Friend wouldn't have it... Just tell her you're not going this year. It doesn't matter how many years you've been doing this for; this year you don't want to and that's ok. You're not under contract to her.

Eustace2016 Tue 29-Mar-16 14:31:14

I never understand these thingsl. I just say no and I do it all the time if I don't want to do something. Is it just a personality issue - some of us have no trouble saying no and other's can't./ Just say no to her. Why go if you can't afford it - it's unfair on your children. Why should the friend come above your children and family and family finances?

Gatehouse77 Tue 29-Mar-16 14:51:36

four words, 'sorry, can't afford it'. No excuses needed.

^ this.

There are very few things I would even consider putting myself in debt for or a financial strain and this ain't one of them!

It doesn't feel great but nor would (potentially) simmering resentment about spending money you doing have. And whilst I would feel bad, I would not feel guilty.

JapanNextYear Tue 29-Mar-16 14:53:52

I think you are just going to have to say you can't afford it - and offer an alternative that's fun and cheaper that others have signed up to. And try and plan something for next year abroad maybe...

TiffanyAtBreakfast Tue 29-Mar-16 15:00:46

I'm with Eustace and I never understand this sort of thing - Just say "So sorry but I can't afford a big blow out this year, why don't we go for a meal / go to a spa / have drinks locally to celebrate instead?"

IMO as long as you aren't cancelling on her altogether there should be no issue. I would hate to think I was dragging a close friend along to do something that would bankrupt her just for my birthday.

Nanny0gg Tue 29-Mar-16 15:55:40

If you can't afford it, you can't go.

However We usually have a girls party weekend abroad most years but this time everyone has dropped out.
Surely her big birthday isn't a surprise, so should have been anticipated?
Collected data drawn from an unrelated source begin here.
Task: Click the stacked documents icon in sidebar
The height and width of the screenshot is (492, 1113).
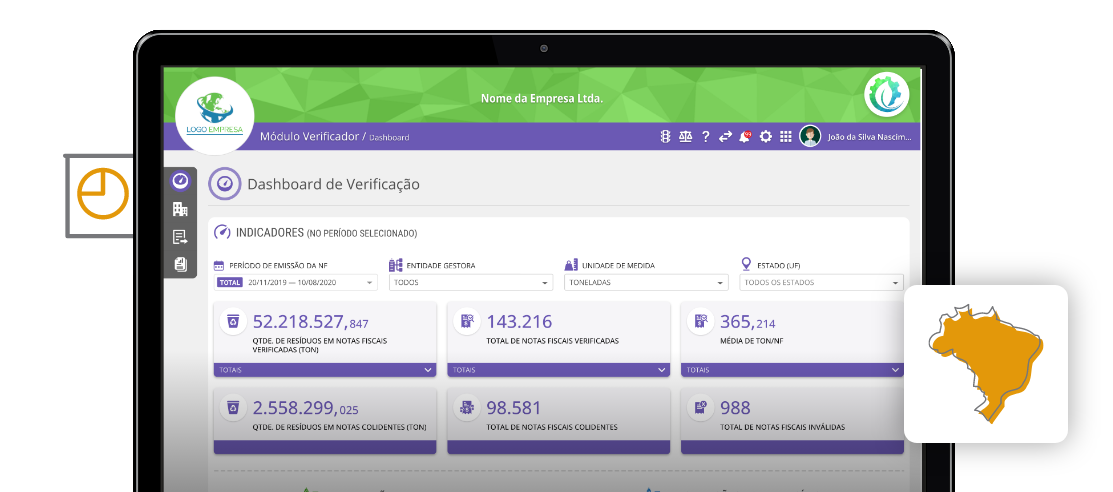Action: tap(180, 264)
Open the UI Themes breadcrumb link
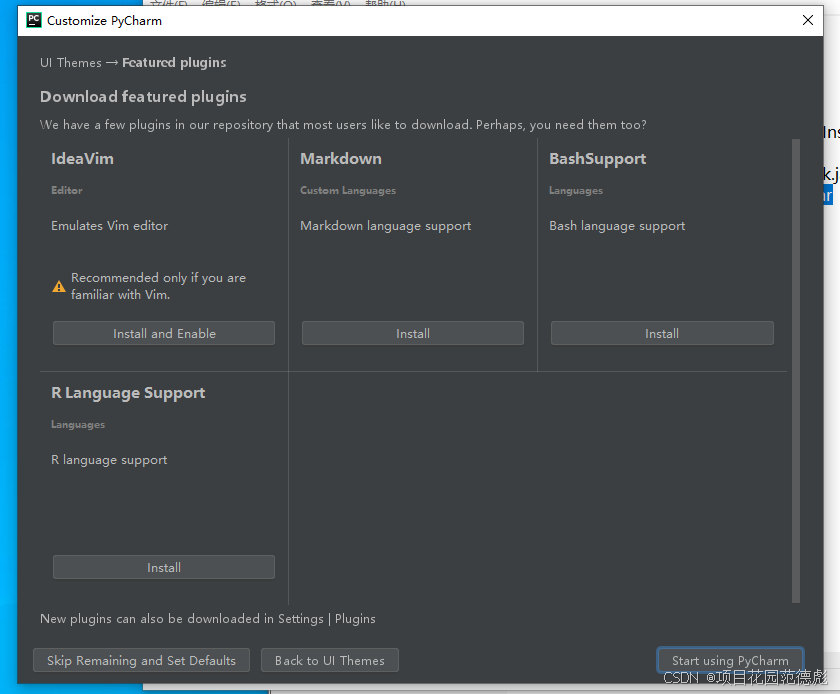The width and height of the screenshot is (840, 694). pos(70,62)
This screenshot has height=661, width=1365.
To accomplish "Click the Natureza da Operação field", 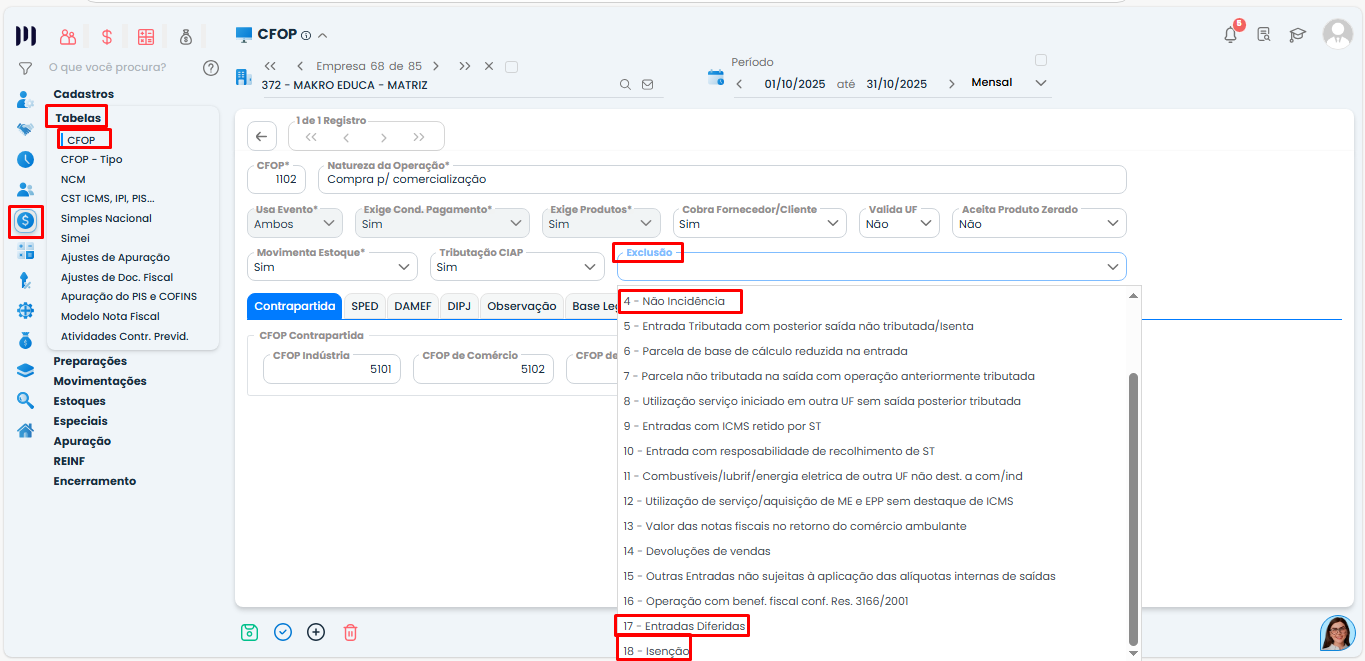I will click(x=721, y=180).
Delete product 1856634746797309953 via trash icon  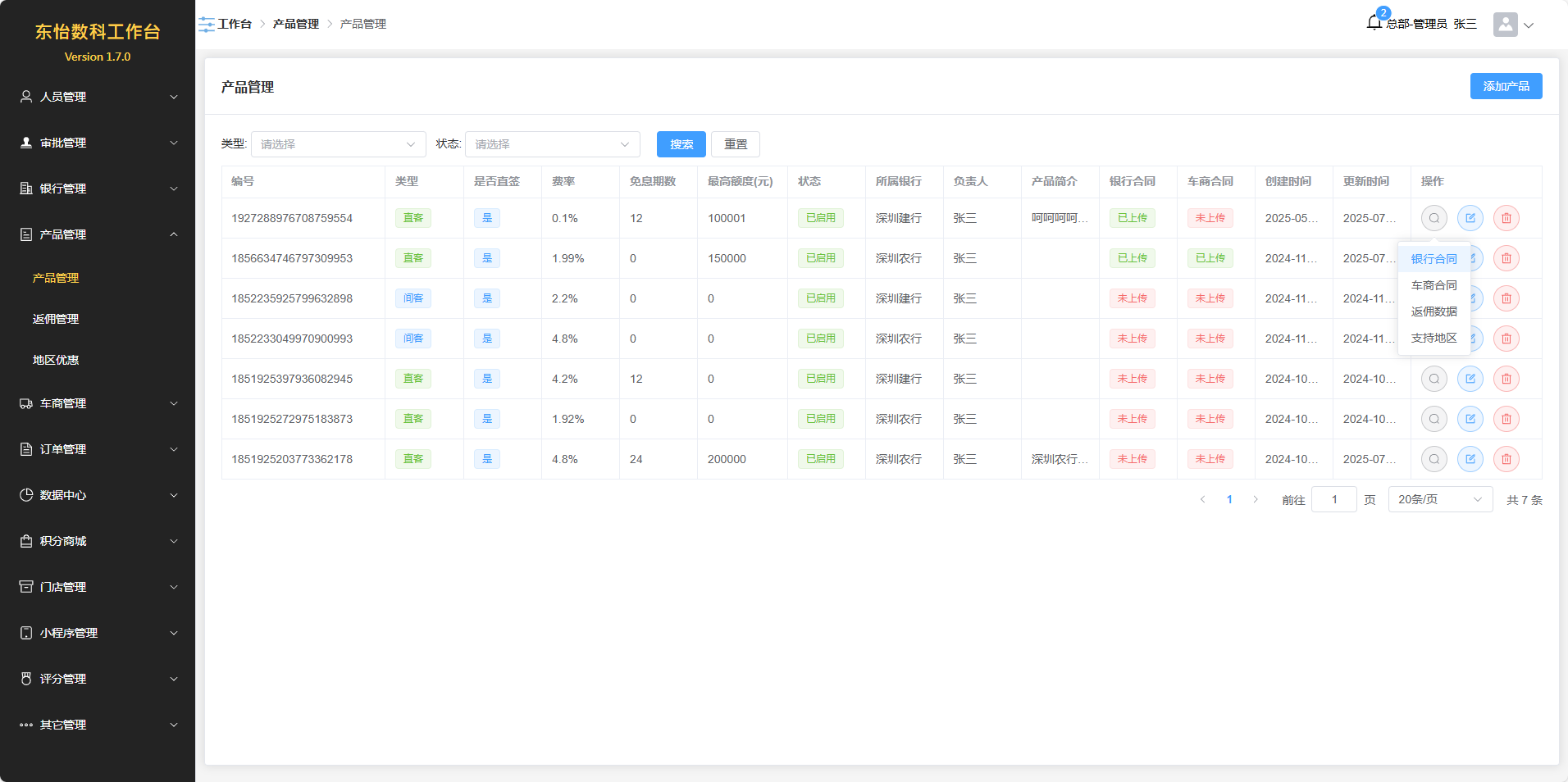[x=1506, y=258]
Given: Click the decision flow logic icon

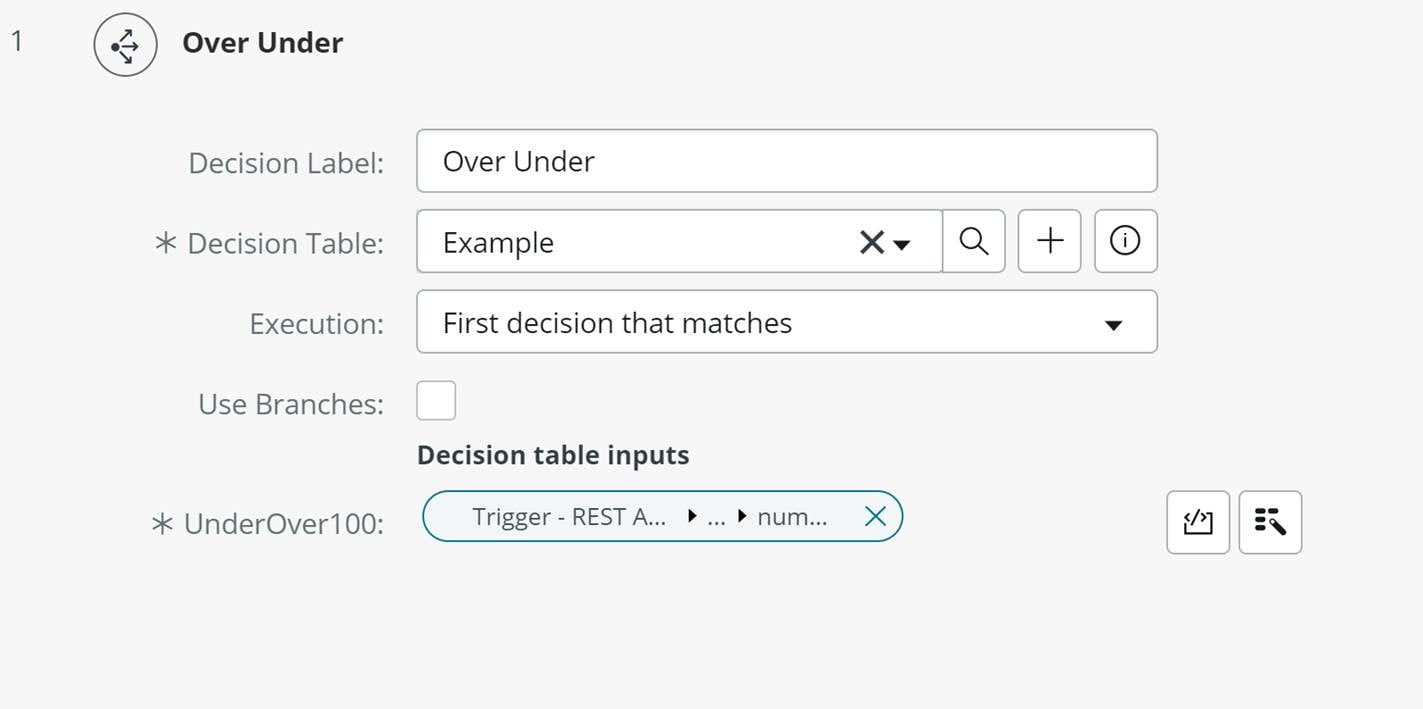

So I can see that as everyone has dropped out she is likely to be hurt.

How good a friend is she?

ZanyMobster Tue 29-Mar-16 18:17:00

YANBU if you really can't afford it however I would be really hurt if I was your friend as presumably you all knew in time to be saving a small amount each month if you've always done this. Can you not be honest with her about it all rather than skirting round the issues. Tell her about your sister and the fact that you don't want to party all night etc, if she's a good friend surely she'd understand.

Vintage45 Tue 29-Mar-16 18:31:37

Stop projecting (blaming your sister) be totally honest with your friend and suggest a cheaper alternative.

Silverfoxofwarwick1953 Tue 29-Mar-16 18:46:17

Life has a way of creeping up on one. Its crept up on best friend last of all. It will creep up on dsis too one day.

If you have got it together why be led astray.

Tink06 Tue 29-Mar-16 22:23:22

Have decided I can't afford it no matter what so am going to suggest party weekend in England to coincide with the day out. It will still be a great way to celebrate, more people will come and it will be at least half the cost of a weekend abroad. Not ideal but unfortunately all I can do this year.

HeddaGarbled Tue 29-Mar-16 22:55:41

How about you throw her a party? You organise it all, make sure all your friends are there, provide her favourite food including some funny things from when you were young (cheese and pineapple on sticks stuck into a tinfoil covered grapefruit, curly wurlies etc), do a lot of meaningful things like put together a slideshow of photos of her milestones and your friendship through the years, set to the music she liked at each time. Make a memento book for her to keep.

Then it costs less, everyone can come but she can see that you have put effort and thought and affection into commemorating this big birthday.